■ **本文**
=-=-=
第11回 もう照れはなくなりました。

細川 この間、小学校のときに描いた絵が
出てきたんですよ。
父が本当に成績表まで全部取ってるぐらい
几帳面な人ですから、それが出てきまして。
その小学校のときの絵を見たら
なかなか上手なんですよね。
自分で言うのもどうかと思うけど。
やっぱり子供の頃はみんな誰でも
素直に「絵を描いてみろ」と言われたら
描いてたわけだから、
私は絵を始めるときにそう思いました。
糸井 大人になったら、そのときとは違いますか。
細川 ええ、違いますね。
やっぱり照れがあって、なかなかね。
糸井 細川さんでも、それは?
細川 ええ、ありました。
ありましたけども、
今はもうなくなりました。
糸井 絵のときに一番あったんですか。
何のときに一番ありましたか?
細川 そうですね。
絵も書も同じ程度だったでしょうかね。
糸井 それはやるしかないんだよと思ったわけですね。
細川 ええ、そうです。
糸井 その意味では、
知事をおやりになってるときでも、
何々について知ってるという前提で
罠のように質問とかされてきたときに、
知らないっていうことも
駆け引きとして必要ですよね。
知ってたり、知らなかったり。
そのときには大丈夫だったんですか。
細川 ええ、わりとそれは。
それは国会のほうでもわりに
そういう質問って多いんですけど、
それはなんとかごまかして答弁してましたけども。
糸井 そうですか。なんとか。
それは恬(てん)として
恥ずかしくないんですよね。
細川 そうですね。私はわりにあっさり、
「いや、ちょっと不勉強で
 よくわかりません」と、
よく言ってました。
糸井 それが言えるだけで
ものすごく楽になりますよね。
細川 そうですね。
なんでもかんでも知ってるわけが
ありませんものでね。
=-=-=
■ **データ一覧**

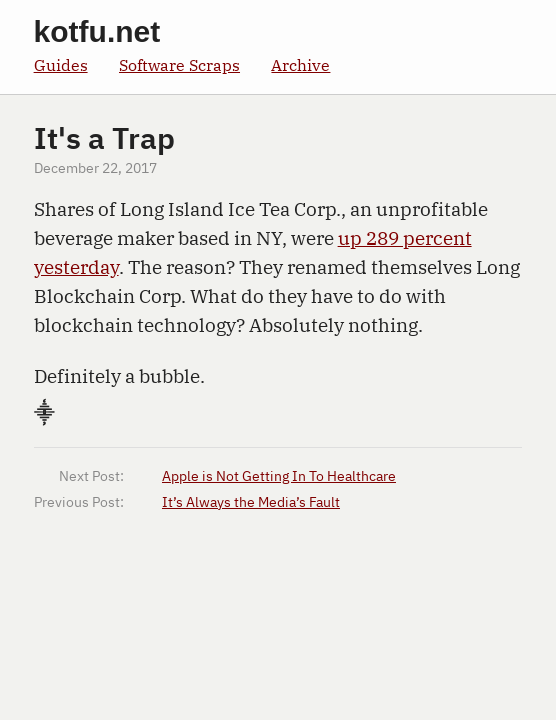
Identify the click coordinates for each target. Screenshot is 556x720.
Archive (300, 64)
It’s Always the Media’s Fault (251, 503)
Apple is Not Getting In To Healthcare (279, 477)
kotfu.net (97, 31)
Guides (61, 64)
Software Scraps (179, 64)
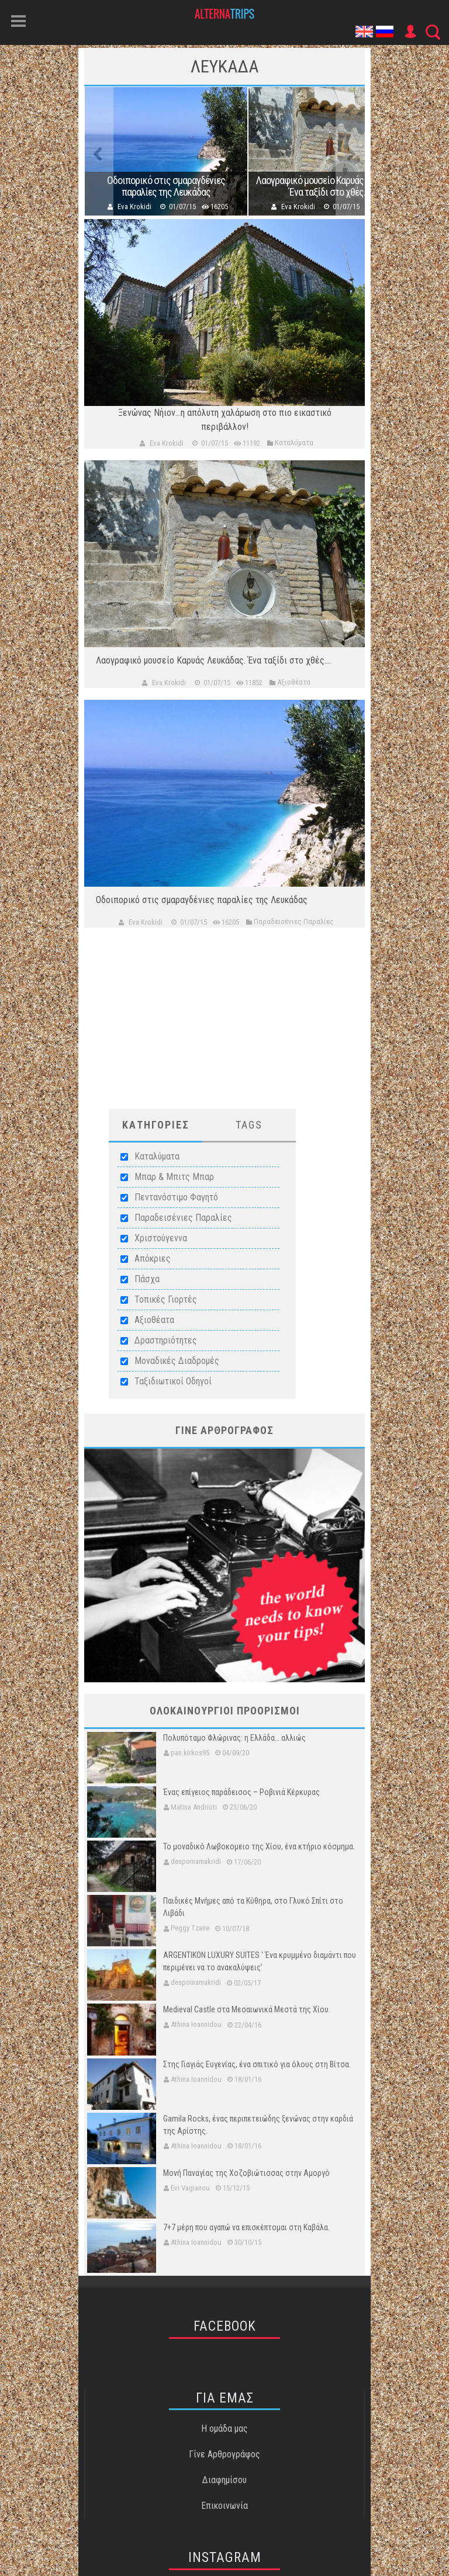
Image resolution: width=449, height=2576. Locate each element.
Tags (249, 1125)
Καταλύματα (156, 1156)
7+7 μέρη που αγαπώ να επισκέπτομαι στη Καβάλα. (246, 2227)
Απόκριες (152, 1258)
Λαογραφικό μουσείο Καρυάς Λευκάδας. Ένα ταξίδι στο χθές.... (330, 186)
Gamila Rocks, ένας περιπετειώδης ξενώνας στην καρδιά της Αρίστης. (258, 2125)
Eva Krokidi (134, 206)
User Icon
=-=-=
■ **取り組む課題**
a – 本文で、細川の父はどのような人だと述べられていますか。
b – 本文の「細川 ええ、そうです。」から「糸井 そうですか。なんとか。」までの範囲(両端を含む)を、「知事」を「市長」に置き換えて書き直してください。

■ **課題別の解答**
a – 成績表まで全部取ってあるほど几帳面な人です。

b –
細川 ええ、そうです。
糸井 その意味では、
市長をおやりになってるときでも、
何々について知ってるという前提で
罠のように質問とかされてきたときに、
知らないっていうことも
駆け引きとして必要ですよね。
知ってたり、知らなかったり。
そのときには大丈夫だったんですか。
細川 ええ、わりとそれは。
それは国会のほうでもわりに
そういう質問って多いんですけど、
それはなんとかごまかして答弁してましたけども。
糸井 そうですか。なんとか。